One of the greatest myths surrounding cancer treatment is that you can ‘starve’, and even shrink, a tumour by limiting your sugar intake. This is based on the fact that cells require glucose, found in sugars, to grow and divide. Tumour cells grow and divide faster than regular cells, meaning they respire more glucose and therefore require more sugar.
However, blood sugar levels are carefully controlled by hormones such as insulin. Cells will absorb the sugar that they require, either directly from metabolism or by converting stored fat and protein into an energy source. Excess sugar will be converted to fat and stored. This means that eating more/less sugar doesn’t directly affect tumour growth, as no matter how much you eat, your blood sugar levels will remain regulated.
Short-term sugar intake should not be confused with long-term sugar intake effects – as a long-term overconsumption of sugar has been linked to increased risk of illnesses, and susceptibility to cancer.
“Red meat causes cancer!”
Red and processed meats include sausages, bacon, beef, ham and lamb – but not poultry or fish – and the scientific community has known that they are linked to cancer for some time. Various sources claim that sugars in red meat, and nitrates added to processed meat, cause cancer.

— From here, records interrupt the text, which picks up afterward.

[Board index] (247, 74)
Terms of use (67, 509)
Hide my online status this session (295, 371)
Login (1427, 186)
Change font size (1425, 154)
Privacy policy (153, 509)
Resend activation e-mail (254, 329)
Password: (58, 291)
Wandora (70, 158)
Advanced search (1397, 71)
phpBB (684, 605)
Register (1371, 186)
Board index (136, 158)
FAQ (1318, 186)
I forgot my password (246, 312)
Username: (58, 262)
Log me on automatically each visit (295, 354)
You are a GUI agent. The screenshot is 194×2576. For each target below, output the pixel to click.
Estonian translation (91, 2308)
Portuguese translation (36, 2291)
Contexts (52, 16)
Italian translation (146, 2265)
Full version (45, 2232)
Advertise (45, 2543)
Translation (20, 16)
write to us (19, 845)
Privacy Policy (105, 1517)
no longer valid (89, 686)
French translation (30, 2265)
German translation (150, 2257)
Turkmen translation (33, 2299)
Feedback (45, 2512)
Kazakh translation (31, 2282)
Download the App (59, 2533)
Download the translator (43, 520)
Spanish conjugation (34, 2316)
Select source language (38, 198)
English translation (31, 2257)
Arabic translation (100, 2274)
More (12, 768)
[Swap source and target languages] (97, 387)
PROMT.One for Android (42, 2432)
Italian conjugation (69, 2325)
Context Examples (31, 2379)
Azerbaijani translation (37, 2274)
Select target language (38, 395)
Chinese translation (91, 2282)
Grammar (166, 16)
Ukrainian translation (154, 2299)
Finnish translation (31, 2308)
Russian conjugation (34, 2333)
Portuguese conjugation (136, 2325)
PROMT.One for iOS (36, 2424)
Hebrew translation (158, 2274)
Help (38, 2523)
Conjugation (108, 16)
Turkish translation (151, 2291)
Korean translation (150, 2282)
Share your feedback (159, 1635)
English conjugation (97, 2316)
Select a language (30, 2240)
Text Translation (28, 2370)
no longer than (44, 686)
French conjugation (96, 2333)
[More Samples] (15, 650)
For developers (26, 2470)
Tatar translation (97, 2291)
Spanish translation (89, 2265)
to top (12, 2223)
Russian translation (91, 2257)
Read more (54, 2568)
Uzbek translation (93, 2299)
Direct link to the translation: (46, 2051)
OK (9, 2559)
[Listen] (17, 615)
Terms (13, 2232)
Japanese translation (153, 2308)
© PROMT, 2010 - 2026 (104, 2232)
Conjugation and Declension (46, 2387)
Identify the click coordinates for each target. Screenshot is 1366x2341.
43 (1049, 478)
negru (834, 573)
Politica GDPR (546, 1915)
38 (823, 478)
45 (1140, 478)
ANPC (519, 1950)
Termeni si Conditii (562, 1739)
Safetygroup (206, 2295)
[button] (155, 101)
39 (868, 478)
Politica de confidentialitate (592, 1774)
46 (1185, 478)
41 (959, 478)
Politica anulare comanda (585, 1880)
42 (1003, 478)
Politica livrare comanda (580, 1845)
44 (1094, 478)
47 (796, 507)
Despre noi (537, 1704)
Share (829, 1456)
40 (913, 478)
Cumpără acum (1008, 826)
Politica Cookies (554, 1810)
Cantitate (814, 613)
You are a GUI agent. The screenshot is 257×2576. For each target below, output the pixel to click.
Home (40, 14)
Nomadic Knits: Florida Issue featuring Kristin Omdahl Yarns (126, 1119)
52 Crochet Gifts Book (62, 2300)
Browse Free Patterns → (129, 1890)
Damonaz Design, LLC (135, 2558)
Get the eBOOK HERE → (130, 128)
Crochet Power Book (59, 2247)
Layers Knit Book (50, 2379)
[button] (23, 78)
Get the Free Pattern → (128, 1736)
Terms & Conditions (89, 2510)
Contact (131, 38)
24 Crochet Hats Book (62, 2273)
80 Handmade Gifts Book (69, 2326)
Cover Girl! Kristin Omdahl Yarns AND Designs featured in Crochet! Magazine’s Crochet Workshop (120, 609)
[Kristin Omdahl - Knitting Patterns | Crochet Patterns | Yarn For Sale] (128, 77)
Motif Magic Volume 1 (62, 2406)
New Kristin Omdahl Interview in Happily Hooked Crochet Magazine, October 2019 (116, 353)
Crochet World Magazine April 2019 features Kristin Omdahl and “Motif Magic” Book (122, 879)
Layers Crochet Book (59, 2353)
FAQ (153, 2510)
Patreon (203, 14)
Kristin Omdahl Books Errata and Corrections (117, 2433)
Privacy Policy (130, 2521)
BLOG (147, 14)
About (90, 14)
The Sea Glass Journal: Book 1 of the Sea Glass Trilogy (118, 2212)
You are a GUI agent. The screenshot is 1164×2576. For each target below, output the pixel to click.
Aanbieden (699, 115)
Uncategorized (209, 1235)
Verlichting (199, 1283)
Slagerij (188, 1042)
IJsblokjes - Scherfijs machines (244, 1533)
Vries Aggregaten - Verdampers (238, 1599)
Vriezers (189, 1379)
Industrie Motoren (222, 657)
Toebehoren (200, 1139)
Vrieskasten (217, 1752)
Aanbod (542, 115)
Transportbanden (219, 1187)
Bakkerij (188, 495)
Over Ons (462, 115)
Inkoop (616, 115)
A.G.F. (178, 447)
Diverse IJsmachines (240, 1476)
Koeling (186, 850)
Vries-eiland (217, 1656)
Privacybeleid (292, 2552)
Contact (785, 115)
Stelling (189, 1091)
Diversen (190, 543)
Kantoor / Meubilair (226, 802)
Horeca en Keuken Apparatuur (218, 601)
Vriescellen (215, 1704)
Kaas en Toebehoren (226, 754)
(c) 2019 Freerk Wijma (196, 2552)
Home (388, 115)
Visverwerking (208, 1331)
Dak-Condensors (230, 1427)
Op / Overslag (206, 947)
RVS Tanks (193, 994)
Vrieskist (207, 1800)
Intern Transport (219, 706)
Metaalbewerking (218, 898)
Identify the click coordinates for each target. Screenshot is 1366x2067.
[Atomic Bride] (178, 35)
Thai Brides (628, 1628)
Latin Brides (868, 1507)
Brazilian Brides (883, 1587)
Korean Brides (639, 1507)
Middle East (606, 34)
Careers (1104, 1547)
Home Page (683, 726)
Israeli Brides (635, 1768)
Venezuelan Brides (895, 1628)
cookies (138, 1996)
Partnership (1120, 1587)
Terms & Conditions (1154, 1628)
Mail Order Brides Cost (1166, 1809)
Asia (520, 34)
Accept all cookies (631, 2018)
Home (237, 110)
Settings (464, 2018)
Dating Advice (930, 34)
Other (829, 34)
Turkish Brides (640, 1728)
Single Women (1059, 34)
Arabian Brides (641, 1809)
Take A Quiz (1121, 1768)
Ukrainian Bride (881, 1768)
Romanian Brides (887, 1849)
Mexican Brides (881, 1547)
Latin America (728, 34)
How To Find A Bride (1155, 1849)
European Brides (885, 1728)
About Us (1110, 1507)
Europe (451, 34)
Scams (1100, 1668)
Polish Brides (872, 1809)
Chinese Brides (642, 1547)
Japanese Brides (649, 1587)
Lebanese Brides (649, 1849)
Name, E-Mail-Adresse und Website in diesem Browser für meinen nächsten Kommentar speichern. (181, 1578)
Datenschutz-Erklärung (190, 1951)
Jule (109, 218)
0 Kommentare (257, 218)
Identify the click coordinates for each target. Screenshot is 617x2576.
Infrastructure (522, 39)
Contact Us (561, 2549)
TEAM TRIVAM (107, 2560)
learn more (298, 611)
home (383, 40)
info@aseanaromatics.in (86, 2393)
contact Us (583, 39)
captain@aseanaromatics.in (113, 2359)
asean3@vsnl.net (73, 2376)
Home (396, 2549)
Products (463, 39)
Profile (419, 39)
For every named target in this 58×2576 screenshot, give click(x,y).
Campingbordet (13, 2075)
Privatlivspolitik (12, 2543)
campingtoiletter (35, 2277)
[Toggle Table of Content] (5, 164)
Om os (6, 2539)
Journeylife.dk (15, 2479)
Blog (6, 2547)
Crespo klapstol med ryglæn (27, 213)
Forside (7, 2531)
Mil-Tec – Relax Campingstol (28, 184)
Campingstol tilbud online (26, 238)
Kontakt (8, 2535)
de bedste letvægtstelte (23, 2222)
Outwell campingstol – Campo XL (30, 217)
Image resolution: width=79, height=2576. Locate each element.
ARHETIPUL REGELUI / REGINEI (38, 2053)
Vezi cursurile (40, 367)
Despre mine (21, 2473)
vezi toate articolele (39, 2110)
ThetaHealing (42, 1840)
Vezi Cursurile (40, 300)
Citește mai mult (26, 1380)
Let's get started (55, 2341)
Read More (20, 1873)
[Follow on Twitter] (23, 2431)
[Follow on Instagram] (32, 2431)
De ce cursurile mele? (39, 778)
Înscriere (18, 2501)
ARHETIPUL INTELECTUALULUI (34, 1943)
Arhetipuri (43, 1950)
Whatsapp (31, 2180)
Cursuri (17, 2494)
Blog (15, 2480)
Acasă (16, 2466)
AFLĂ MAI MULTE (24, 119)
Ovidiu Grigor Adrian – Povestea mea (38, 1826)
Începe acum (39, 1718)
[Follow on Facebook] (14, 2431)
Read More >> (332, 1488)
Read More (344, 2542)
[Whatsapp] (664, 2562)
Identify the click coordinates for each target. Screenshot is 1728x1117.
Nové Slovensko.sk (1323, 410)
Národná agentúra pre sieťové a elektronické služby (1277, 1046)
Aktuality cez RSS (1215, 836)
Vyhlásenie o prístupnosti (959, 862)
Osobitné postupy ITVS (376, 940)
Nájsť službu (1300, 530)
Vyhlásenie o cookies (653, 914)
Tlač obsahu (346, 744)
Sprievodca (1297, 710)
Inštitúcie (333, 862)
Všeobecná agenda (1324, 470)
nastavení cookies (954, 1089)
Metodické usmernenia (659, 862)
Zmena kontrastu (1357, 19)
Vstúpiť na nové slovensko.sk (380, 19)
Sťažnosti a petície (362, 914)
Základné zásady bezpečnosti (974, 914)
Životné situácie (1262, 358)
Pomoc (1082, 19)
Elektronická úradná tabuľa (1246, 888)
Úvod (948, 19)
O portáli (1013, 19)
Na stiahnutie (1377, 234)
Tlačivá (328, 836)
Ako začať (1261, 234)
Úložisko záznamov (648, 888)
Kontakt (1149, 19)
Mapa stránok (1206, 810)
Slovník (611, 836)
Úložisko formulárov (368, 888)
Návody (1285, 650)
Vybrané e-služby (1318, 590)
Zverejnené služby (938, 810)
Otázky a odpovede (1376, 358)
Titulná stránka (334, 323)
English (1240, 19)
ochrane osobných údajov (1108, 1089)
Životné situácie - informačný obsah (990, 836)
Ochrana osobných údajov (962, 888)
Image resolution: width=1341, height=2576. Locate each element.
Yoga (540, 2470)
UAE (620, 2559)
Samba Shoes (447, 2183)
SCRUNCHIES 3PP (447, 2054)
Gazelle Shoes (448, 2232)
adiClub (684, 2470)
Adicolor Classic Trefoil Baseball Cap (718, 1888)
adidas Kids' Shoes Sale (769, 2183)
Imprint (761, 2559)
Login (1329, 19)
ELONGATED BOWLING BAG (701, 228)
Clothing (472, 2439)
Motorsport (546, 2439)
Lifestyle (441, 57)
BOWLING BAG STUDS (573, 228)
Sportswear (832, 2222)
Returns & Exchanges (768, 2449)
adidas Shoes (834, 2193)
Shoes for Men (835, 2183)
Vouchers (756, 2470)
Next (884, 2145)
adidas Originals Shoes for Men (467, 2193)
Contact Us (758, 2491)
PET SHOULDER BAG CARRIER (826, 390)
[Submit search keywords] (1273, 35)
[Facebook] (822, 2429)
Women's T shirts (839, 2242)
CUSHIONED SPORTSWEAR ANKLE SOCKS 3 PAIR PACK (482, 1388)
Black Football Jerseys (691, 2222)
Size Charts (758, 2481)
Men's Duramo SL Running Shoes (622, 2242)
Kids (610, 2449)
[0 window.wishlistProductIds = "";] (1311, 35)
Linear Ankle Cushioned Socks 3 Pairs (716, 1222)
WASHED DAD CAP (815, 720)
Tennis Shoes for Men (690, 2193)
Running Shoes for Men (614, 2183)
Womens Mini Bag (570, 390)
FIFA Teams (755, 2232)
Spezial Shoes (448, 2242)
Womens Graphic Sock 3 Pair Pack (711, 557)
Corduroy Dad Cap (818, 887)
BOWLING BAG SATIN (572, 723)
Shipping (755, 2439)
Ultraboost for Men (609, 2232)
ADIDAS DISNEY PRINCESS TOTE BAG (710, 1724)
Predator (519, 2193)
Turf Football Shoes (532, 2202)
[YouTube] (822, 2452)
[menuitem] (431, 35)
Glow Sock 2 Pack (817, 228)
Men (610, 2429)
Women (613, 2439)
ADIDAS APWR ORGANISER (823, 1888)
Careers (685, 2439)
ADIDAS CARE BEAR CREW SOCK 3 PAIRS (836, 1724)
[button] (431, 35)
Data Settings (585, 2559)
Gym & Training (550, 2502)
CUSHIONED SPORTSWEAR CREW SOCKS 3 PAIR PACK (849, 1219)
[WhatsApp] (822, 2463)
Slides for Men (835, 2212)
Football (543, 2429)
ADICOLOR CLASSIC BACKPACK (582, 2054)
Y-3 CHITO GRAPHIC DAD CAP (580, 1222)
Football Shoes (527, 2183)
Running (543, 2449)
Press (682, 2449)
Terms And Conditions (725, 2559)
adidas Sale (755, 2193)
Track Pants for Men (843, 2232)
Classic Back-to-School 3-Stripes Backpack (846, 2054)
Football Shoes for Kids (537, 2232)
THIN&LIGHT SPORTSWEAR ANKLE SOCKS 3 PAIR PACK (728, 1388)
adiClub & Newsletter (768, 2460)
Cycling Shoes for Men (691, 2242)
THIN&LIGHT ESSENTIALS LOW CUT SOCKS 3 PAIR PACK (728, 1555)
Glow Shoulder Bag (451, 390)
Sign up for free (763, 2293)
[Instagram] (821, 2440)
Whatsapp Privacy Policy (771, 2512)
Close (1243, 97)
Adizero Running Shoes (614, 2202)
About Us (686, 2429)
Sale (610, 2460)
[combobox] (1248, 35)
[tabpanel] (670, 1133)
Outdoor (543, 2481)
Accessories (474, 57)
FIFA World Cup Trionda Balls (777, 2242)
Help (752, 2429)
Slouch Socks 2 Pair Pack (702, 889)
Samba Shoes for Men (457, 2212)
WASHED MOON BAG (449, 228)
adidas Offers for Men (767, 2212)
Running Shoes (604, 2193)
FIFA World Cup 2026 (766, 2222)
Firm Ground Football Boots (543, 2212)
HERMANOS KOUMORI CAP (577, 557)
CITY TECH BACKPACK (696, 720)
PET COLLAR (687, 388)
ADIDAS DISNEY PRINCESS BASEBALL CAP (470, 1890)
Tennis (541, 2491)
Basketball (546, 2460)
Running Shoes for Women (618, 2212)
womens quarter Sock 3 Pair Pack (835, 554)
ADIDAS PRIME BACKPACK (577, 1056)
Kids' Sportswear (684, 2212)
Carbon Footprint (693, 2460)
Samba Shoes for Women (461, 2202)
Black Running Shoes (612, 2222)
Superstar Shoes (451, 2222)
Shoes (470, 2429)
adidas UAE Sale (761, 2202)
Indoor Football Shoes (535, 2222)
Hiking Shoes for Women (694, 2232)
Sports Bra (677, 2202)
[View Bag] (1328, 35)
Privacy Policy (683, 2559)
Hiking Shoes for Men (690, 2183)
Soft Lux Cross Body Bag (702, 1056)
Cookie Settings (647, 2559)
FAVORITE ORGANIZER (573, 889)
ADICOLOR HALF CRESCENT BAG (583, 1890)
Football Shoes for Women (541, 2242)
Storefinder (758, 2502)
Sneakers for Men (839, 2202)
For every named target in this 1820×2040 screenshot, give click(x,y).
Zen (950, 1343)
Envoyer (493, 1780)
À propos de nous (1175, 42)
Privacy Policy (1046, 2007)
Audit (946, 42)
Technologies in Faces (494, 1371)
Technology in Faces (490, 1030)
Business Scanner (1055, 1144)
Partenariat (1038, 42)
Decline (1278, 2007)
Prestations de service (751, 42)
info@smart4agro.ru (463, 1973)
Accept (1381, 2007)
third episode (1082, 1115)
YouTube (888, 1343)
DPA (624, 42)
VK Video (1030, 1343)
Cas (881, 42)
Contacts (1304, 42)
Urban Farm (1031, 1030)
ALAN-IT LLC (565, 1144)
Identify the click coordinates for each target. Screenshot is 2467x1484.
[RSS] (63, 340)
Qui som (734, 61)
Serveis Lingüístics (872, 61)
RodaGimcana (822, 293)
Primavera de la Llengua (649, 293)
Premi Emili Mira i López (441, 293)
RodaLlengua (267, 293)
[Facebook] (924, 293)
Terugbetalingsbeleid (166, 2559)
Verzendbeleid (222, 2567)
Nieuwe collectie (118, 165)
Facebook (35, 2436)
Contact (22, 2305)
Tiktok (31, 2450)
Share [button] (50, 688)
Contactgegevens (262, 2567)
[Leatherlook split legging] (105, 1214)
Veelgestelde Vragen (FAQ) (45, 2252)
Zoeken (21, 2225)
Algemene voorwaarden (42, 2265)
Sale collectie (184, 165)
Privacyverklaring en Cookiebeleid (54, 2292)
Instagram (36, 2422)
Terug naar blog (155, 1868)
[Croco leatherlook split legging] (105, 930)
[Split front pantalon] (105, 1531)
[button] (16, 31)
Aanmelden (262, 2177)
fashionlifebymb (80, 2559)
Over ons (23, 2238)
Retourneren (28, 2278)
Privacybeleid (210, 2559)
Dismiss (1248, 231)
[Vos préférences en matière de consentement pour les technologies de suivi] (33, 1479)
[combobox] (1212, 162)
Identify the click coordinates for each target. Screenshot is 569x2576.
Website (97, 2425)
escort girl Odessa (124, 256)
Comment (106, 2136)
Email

A sugar found in beef, pork and lamb called Neu5Gc is produced naturally in the bodies of most mammals, but not humans – in whom it seems to invoke an immune response. This explains why other mammals can be carnivorous without any ill effects. In a scientific study, mice were genetically modified to not produce Neu5Gc naturally, and fed the sugar in their diets. The incidence of colorectal tumours in these mice was five times higher than that in the control group, and human trials have consistently shown similar, smaller risks.
Sodium nitrate is a compound that can form known carcinogens called nitrosamines when added to cured meats as a preservative. The presence of sodium nitrate and nitrosamines in meat has been linked to an increase in liver cancers and diseases – with bacon especially susceptible due to the high temperatures during frying. The industry has now taken steps to reduce nitrosamine content in meats, adding ascorbic acid, which has been proven to reduce formation of nitrosamines. It is calculated that non-smokers are now exposed to around 0.1mg of nitrosamines per day (as opposed to 1mg, two decades ago), with smokers being exposed to up to 17mg!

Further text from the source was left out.